Visualization helps interpret interactions between hyperparameters.

### Grid Search in Practice

Modern deep learning rarely uses pure exhaustive grid search for large models. However, grid search still appears in several situations:

| Use case | Reason |
|---|---|
| Small datasets | Training is cheap |
| Baseline tuning | Easy interpretation |
| Reproducible benchmarks | Deterministic coverage |
| Educational experiments | Simple implementation |
| Small discrete spaces | Exhaustive search feasible |

For example, transformer research papers often use small grids for:

- learning rate  
- weight decay  
- warmup ratio  
- dropout rate  

while using more advanced methods for large architecture searches.

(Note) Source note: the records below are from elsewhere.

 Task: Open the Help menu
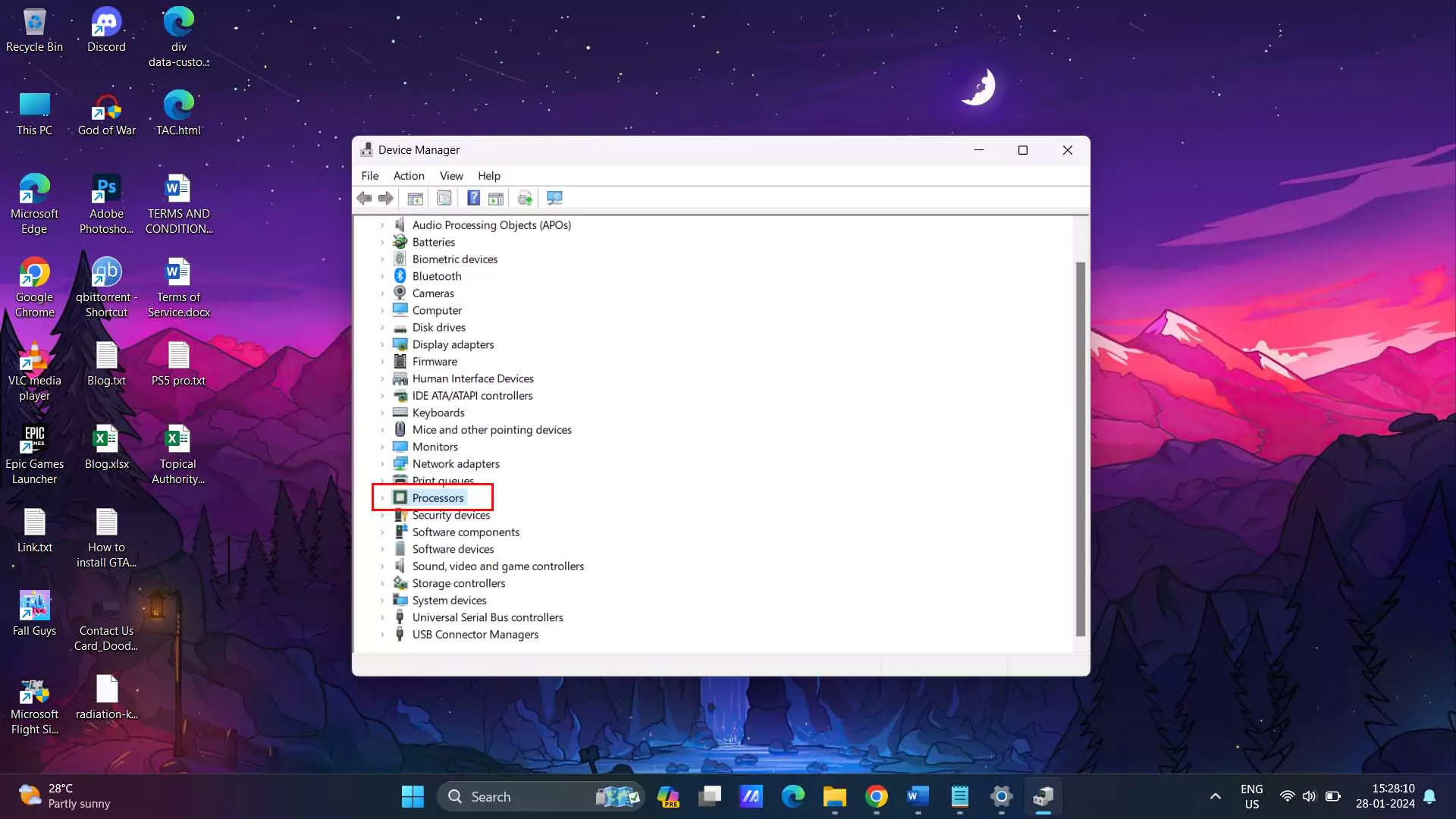pos(489,176)
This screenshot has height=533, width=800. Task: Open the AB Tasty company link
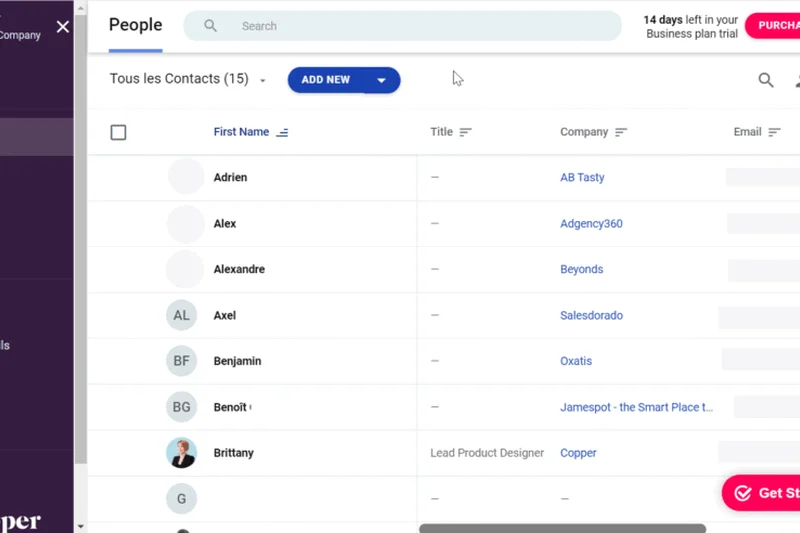pyautogui.click(x=582, y=177)
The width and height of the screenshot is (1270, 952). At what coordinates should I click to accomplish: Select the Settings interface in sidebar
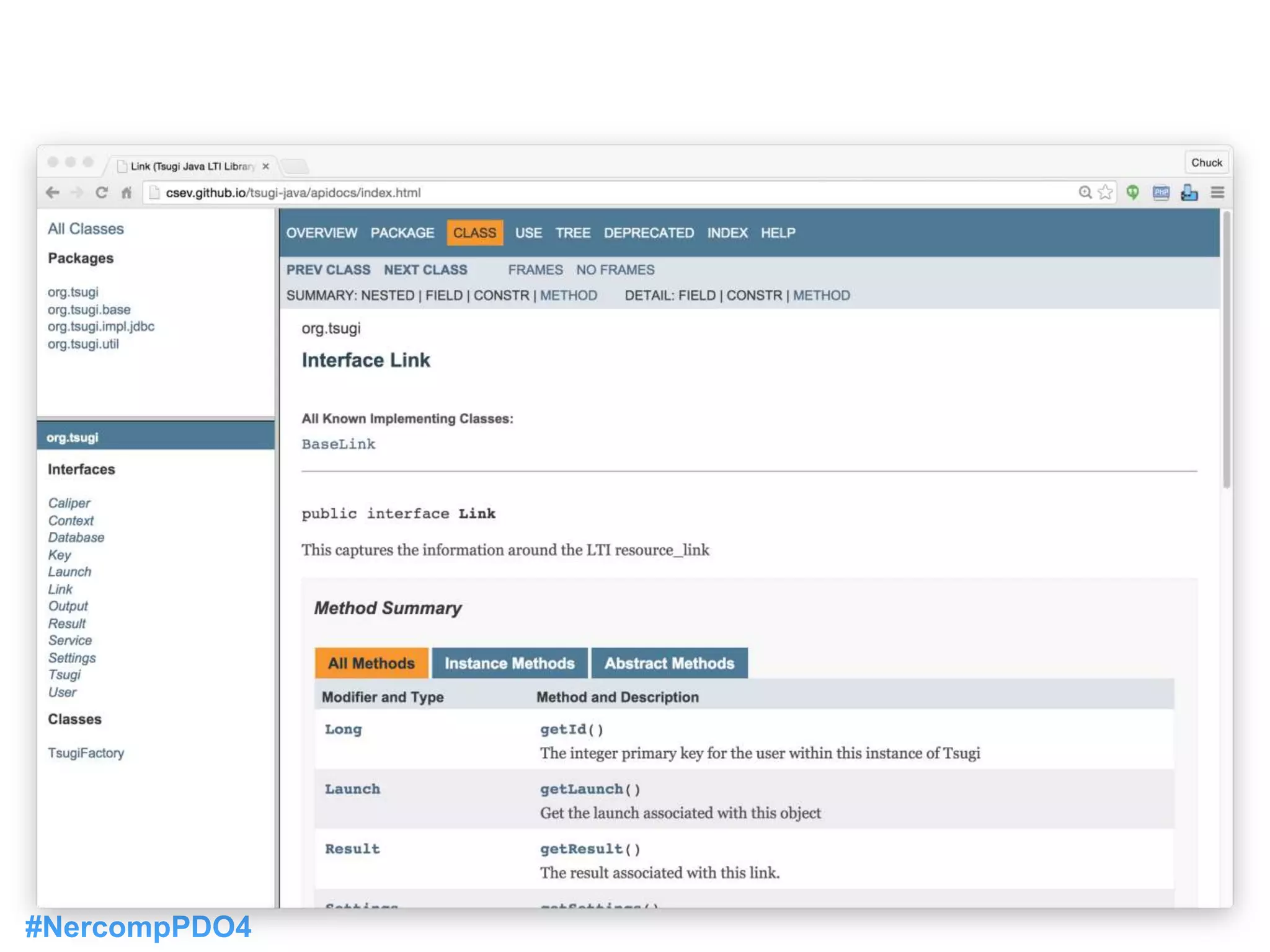coord(72,658)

### Advantages and Disadvantages

| Advantages | Disadvantages |
|---|---|
| Simple to implement | Exponential cost growth |
| Deterministic | Inefficient in high dimensions |
| Easy to parallelize | Wastes trials on unimportant dimensions |
| Reproducible | Poor resolution between grid points |
| Easy to debug | Expensive for large models |

Grid search is therefore best viewed as a baseline method rather than a universal solution.

### Summary

Grid search evaluates every configuration in a predefined Cartesian product of hyperparameter values. It is simple, reproducible, easy to parallelize, and useful for small search spaces.

Its main weakness is exponential growth in the number of configurations. As dimensionality increases, most evaluations become redundant or wasteful. Resolution also becomes problematic because useful values may lie between grid points.

Despite these limitations, grid search remains important as a baseline method, a debugging tool, and a practical solution for small-scale deep learning experiments.